無著(むじゃく)天親(てんじん)その()の仏秋の風

……という句がある。今回の展覧会は、興福寺に伝わる、その「無著菩薩」「世親(天親)菩薩」の立像(りゅうぞう)は無論、高野山金剛峯寺の八大童子立像(はちだいどうじりゅうぞう)や、運慶の直接作品ではないらしいまでも、多大に運慶の影響を受けていると伝わる十二神将立像(りゅうぞう)など、過去なかったほどに運慶及び所謂(いわゆる)「慶派の仏師」の作品を集めて開かれている。

 やはり目当ては興福寺の運慶作である。

 実は子供の頃、興福寺にも東大寺にも、何度も行っている。東大寺の金剛力士像は勿論のこと、興福寺の無著菩薩も世親菩薩も、また四天王立像など、数多くの運慶作品に親しんできた。ただ、そうしたものをしょっちゅう見られる事が()(がた)い事だとは、子供の頃にはわかる筈もなかった。

 事前の情報ではかなり混むということだったが、今日は生憎(あいにく)秋雨(あきさめ)のせいか人々の出足が鈍いらしく、待ち時間0分で入場できた。

 会場は平成館の2階で、第1会場と第2会場に分かれている。年代順に前期が第1会場、後期が第2会場だ。

 いやもう、眼福、眼福、眼福、これあるのみであった。

無著菩薩立像

 なんと言っても、見どころは無著菩薩立像(むじゃくぼさつりゅうぞう)だろう。

 粘土でかたどるブロンズなどとは違い、彫り直しのきかない木彫(もくちょう)だ。その制約のもと、一体どうやって、この悲しみとも内省ともつかぬ深い精神、慈悲と言うとかえって当たり過ぎで、逆に軽く感じてしまって十分に形容できない、鎮々沈々として、かつ()()みとした人生の表情を彫り出したのだろうか。しかも、これは実在の無著を写したものではない。「多分、無著と言う人はこういう表情を(たた)えていたであろう」という想像によって彫られている。しかもその想像は、800年も後の私たちをして(うべな)わしむるに足る。

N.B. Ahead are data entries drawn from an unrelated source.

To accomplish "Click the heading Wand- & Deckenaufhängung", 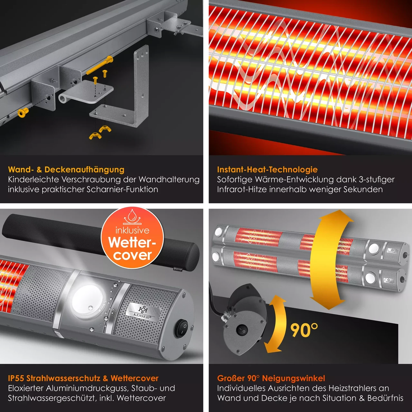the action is pyautogui.click(x=66, y=170).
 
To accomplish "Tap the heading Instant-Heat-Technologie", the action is pyautogui.click(x=267, y=170).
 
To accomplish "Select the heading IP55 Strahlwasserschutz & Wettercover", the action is pyautogui.click(x=83, y=378).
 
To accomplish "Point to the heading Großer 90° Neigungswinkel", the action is pyautogui.click(x=271, y=378).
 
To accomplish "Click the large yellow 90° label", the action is pyautogui.click(x=304, y=330).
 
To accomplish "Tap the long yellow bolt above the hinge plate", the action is pyautogui.click(x=99, y=65).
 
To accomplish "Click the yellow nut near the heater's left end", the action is pyautogui.click(x=23, y=112).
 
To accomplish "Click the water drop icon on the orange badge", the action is pyautogui.click(x=132, y=216).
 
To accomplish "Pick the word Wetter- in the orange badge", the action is pyautogui.click(x=132, y=242).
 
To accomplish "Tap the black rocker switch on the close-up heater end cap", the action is pyautogui.click(x=182, y=328).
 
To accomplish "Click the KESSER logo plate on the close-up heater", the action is pyautogui.click(x=143, y=312).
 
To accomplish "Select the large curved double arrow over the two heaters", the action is pyautogui.click(x=329, y=260).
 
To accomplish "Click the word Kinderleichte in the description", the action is pyautogui.click(x=33, y=180).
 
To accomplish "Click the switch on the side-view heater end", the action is pyautogui.click(x=242, y=331).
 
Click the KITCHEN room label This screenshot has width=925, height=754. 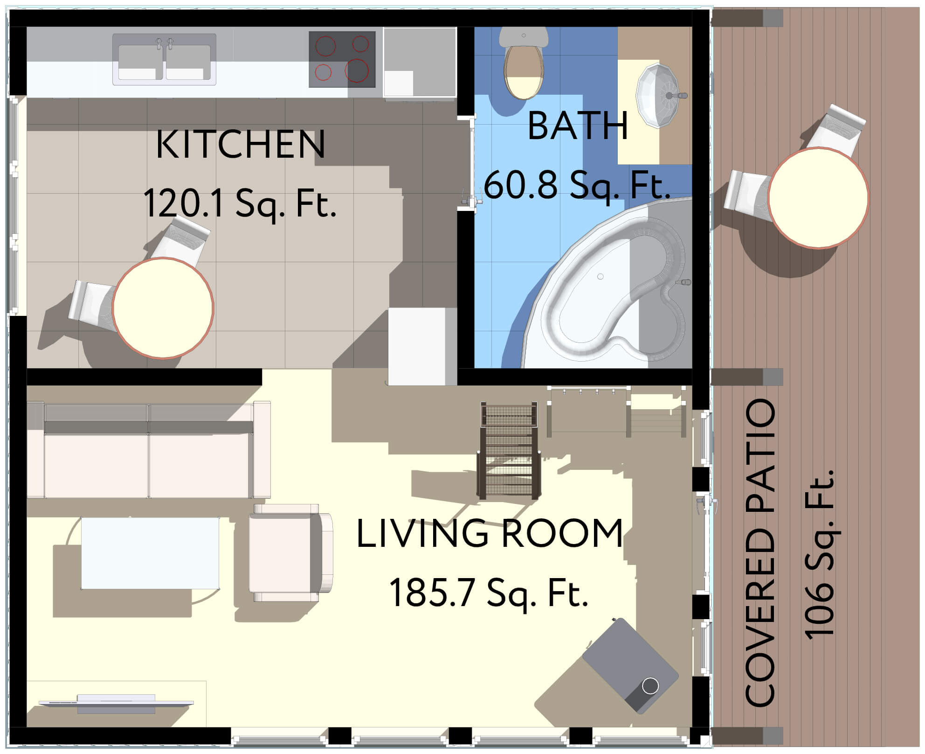pyautogui.click(x=241, y=144)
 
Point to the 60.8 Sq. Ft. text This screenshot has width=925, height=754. pyautogui.click(x=577, y=185)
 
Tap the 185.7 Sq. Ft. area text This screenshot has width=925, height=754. pyautogui.click(x=489, y=593)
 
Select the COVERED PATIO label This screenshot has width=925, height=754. pyautogui.click(x=760, y=553)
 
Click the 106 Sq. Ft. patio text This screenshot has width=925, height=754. pyautogui.click(x=819, y=553)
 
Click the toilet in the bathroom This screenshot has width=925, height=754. pyautogui.click(x=524, y=63)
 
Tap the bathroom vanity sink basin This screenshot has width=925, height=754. pyautogui.click(x=657, y=95)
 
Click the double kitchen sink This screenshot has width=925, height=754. pyautogui.click(x=164, y=59)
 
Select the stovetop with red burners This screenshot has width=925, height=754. pyautogui.click(x=342, y=59)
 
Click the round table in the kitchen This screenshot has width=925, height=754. pyautogui.click(x=163, y=308)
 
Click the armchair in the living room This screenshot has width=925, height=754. pyautogui.click(x=291, y=553)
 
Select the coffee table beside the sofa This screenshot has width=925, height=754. pyautogui.click(x=150, y=553)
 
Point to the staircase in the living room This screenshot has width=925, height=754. pyautogui.click(x=509, y=450)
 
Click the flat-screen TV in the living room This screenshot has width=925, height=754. pyautogui.click(x=116, y=704)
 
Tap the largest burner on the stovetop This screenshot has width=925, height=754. pyautogui.click(x=357, y=70)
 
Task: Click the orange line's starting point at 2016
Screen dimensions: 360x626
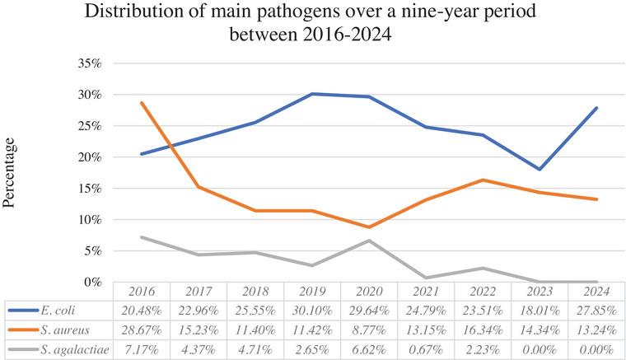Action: tap(141, 103)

 東大寺の金剛力士像の迫力とはまた違った説得力を持っているのがこの無著菩薩立像である。

 評論家の西尾幹二は東大寺の金剛力士像を、その通俗ゆえにか、バッサリ「愚作」と切り捨てている。だがしかし、通俗のものは、違う角度から見た本物と言うべきであろう。金剛力士像もまた運慶の面目躍如たる作品であり、切り捨ててしまうのはあまりにも果断に過ぎる。そうは言うものの、西尾幹二が金剛力士像を愚作と言い切ってまでこの無著菩薩立像に入れ込む気持ちもよくわかる。

 四天王の足下に踏み(しだ)かれる邪鬼(じゃき)に目を奪われる。人外の者であることを表す四本指に二本(ひづめ)、踏みつけにされて飛び出た目玉、見れば見るほど考え込まされる。

 重要文化財「十二神将立像」は、もとは京都の浄瑠璃寺の所蔵であったが、今は国立博物館と静嘉堂文庫美術館が別々に蔵しているため、一度に見ることができない。この展覧会では、これらが四十数年ぶりに一か所に集められた。めったに見られない展示で、これも見ものであった。十二支(じゅうにし)、つまり干支(えと)のそれぞれをわかりやすくかたどった神将群で、それぞれ額に子丑寅卯辰巳午未申酉戌亥(ね・うし・とら・う・たつ・み・うま・ひつじ・さる・とり・いぬ・い)のシンボルを頂いている。直接の運慶作ではないらしいが、運慶の名は当時の彫刻ジェネレーションを象徴してもいて、運慶ムーブメントのうちであると言っていいのだろう。

 昼遅く、たっぷりと運慶展を見終わる。

 せっかく国立博物館に来たのだから、ということで、常設展も一回りすることにした。

名物(めいぶつ)三日月宗近(みかづきむねちか)」こと三条宗近(さんじょうむねちか)太刀(たち)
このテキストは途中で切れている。